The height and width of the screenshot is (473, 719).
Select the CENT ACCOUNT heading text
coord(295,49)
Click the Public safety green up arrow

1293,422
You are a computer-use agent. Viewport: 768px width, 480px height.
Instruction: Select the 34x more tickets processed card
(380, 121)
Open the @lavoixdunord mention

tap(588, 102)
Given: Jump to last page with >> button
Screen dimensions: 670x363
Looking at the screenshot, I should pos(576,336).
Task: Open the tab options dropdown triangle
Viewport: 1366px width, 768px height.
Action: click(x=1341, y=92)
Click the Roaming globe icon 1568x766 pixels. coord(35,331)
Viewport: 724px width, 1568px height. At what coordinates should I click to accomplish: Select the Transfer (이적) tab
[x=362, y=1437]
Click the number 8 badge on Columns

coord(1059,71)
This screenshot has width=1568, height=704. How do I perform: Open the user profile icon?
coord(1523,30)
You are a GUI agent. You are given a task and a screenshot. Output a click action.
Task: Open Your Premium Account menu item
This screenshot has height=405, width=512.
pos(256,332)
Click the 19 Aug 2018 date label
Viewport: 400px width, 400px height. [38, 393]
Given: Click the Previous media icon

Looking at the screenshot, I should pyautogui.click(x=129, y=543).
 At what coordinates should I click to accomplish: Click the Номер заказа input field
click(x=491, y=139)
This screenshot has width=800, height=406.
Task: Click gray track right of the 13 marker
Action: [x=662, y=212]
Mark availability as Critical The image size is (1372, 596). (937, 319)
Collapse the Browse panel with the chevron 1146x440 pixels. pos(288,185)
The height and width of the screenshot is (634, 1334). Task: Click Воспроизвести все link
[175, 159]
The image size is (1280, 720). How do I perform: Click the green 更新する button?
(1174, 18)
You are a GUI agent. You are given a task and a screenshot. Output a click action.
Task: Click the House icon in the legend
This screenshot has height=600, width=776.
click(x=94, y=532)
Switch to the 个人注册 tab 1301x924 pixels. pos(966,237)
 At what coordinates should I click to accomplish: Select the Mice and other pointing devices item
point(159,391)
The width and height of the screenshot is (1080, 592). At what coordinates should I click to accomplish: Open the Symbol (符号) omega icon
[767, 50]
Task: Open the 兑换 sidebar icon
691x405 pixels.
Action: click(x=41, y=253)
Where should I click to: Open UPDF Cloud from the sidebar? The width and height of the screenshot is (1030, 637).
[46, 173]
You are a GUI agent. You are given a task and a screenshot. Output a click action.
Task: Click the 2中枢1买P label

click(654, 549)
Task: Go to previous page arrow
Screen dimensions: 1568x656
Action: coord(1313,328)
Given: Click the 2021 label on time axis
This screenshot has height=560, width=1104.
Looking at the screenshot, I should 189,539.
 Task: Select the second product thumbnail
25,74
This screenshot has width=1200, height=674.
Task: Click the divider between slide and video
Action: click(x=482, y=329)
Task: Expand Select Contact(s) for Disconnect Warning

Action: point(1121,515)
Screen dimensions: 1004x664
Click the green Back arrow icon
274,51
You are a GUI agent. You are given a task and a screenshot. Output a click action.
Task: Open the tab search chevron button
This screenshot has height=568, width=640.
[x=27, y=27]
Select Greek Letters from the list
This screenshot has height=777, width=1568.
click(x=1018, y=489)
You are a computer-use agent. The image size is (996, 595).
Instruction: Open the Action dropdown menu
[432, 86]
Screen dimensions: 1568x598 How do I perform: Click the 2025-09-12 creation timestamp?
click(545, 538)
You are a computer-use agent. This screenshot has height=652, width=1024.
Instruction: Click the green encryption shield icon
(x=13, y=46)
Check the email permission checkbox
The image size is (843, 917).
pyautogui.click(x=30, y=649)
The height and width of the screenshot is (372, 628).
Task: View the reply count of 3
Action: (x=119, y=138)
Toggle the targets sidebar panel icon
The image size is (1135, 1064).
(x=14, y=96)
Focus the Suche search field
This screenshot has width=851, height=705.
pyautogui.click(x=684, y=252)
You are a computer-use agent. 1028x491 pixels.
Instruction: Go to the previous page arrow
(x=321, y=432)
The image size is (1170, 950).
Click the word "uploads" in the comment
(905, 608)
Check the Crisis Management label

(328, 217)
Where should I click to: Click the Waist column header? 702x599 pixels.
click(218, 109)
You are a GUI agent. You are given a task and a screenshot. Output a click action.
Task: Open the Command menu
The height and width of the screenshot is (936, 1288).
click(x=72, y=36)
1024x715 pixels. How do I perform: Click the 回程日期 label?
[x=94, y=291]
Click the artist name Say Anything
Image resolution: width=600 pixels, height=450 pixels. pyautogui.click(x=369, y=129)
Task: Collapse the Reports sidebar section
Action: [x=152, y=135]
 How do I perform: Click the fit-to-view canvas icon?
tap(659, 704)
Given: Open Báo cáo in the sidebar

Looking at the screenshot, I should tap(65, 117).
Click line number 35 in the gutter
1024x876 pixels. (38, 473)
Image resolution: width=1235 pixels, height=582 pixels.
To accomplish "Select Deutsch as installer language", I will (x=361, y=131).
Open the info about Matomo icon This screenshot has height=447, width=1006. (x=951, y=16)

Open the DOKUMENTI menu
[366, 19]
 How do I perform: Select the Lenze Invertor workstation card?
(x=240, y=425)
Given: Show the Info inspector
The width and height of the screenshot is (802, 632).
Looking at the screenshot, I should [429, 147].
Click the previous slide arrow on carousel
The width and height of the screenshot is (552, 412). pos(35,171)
# # #
Task details: Each line of the listing should be reproduced without any alteration.

Result below:
The height and width of the screenshot is (473, 719).
Select the CENT ACCOUNT heading text
coord(295,49)
Click the Public safety green up arrow

1293,422
You are a computer-use agent. Viewport: 768px width, 480px height.
Instruction: Select the 34x more tickets processed card
(380, 121)
Open the @lavoixdunord mention

tap(588, 102)
Given: Jump to last page with >> button
Screen dimensions: 670x363
Looking at the screenshot, I should pos(576,336).
Task: Open the tab options dropdown triangle
Viewport: 1366px width, 768px height.
Action: click(x=1341, y=92)
Click the Roaming globe icon 1568x766 pixels. coord(35,331)
Viewport: 724px width, 1568px height. At what coordinates should I click to accomplish: Select the Transfer (이적) tab
[x=362, y=1437]
Click the number 8 badge on Columns

coord(1059,71)
This screenshot has width=1568, height=704. How do I perform: Open the user profile icon?
coord(1523,30)
You are a GUI agent. You are given a task and a screenshot. Output a click action.
Task: Open Your Premium Account menu item
This screenshot has height=405, width=512.
pos(256,332)
Click the 19 Aug 2018 date label
Viewport: 400px width, 400px height. [38, 393]
Given: Click the Previous media icon

Looking at the screenshot, I should pyautogui.click(x=129, y=543).
 At what coordinates should I click to accomplish: Click the Номер заказа input field
click(x=491, y=139)
This screenshot has width=800, height=406.
Task: Click gray track right of the 13 marker
Action: [x=662, y=212]
Mark availability as Critical The image size is (1372, 596). (937, 319)
Collapse the Browse panel with the chevron 1146x440 pixels. pos(288,185)
The height and width of the screenshot is (634, 1334). Task: Click Воспроизвести все link
[175, 159]
The image size is (1280, 720). How do I perform: Click the green 更新する button?
(1174, 18)
You are a GUI agent. You are given a task and a screenshot. Output a click action.
Task: Click the House icon in the legend
This screenshot has height=600, width=776.
click(x=94, y=532)
Switch to the 个人注册 tab 1301x924 pixels. pos(966,237)
 At what coordinates should I click to accomplish: Select the Mice and other pointing devices item
point(159,391)
The width and height of the screenshot is (1080, 592). At what coordinates should I click to accomplish: Open the Symbol (符号) omega icon
[767, 50]
Task: Open the 兑换 sidebar icon
691x405 pixels.
Action: click(x=41, y=253)
Where should I click to: Open UPDF Cloud from the sidebar? The width and height of the screenshot is (1030, 637).
[46, 173]
You are a GUI agent. You are given a task and a screenshot. Output a click action.
Task: Click the 2中枢1买P label

click(654, 549)
Task: Go to previous page arrow
Screen dimensions: 1568x656
Action: coord(1313,328)
Given: Click the 2021 label on time axis
This screenshot has height=560, width=1104.
Looking at the screenshot, I should 189,539.
 Task: Select the second product thumbnail
25,74
This screenshot has width=1200, height=674.
Task: Click the divider between slide and video
Action: click(x=482, y=329)
Task: Expand Select Contact(s) for Disconnect Warning

Action: point(1121,515)
Screen dimensions: 1004x664
Click the green Back arrow icon
274,51
You are a GUI agent. You are given a task and a screenshot. Output a click action.
Task: Open the tab search chevron button
This screenshot has height=568, width=640.
[x=27, y=27]
Select Greek Letters from the list
This screenshot has height=777, width=1568.
click(x=1018, y=489)
You are a computer-use agent. The image size is (996, 595).
Instruction: Open the Action dropdown menu
[432, 86]
Screen dimensions: 1568x598 How do I perform: Click the 2025-09-12 creation timestamp?
click(545, 538)
You are a computer-use agent. This screenshot has height=652, width=1024.
Instruction: Click the green encryption shield icon
(x=13, y=46)
Check the email permission checkbox
The image size is (843, 917).
pyautogui.click(x=30, y=649)
The height and width of the screenshot is (372, 628).
Task: View the reply count of 3
Action: (x=119, y=138)
Toggle the targets sidebar panel icon
The image size is (1135, 1064).
(x=14, y=96)
Focus the Suche search field
This screenshot has width=851, height=705.
pyautogui.click(x=684, y=252)
You are a computer-use agent. 1028x491 pixels.
Instruction: Go to the previous page arrow
(x=321, y=432)
The image size is (1170, 950).
Click the word "uploads" in the comment
(905, 608)
Check the Crisis Management label

(328, 217)
Where should I click to: Click the Waist column header? 702x599 pixels.
click(218, 109)
You are a GUI agent. You are given a task and a screenshot. Output a click action.
Task: Open the Command menu
The height and width of the screenshot is (936, 1288).
click(x=72, y=36)
1024x715 pixels. How do I perform: Click the 回程日期 label?
[x=94, y=291]
Click the artist name Say Anything
Image resolution: width=600 pixels, height=450 pixels. pyautogui.click(x=369, y=129)
Task: Collapse the Reports sidebar section
Action: [x=152, y=135]
 How do I perform: Click the fit-to-view canvas icon?
tap(659, 704)
Given: Open Báo cáo in the sidebar

Looking at the screenshot, I should tap(65, 117).
Click line number 35 in the gutter
1024x876 pixels. (38, 473)
Image resolution: width=1235 pixels, height=582 pixels.
To accomplish "Select Deutsch as installer language", I will (x=361, y=131).
Open the info about Matomo icon This screenshot has height=447, width=1006. (x=951, y=16)

Open the DOKUMENTI menu
[366, 19]
 How do I perform: Select the Lenze Invertor workstation card?
(x=240, y=425)
Given: Show the Info inspector
The width and height of the screenshot is (802, 632).
Looking at the screenshot, I should [429, 147].
Click the previous slide arrow on carousel
The width and height of the screenshot is (552, 412). pos(35,171)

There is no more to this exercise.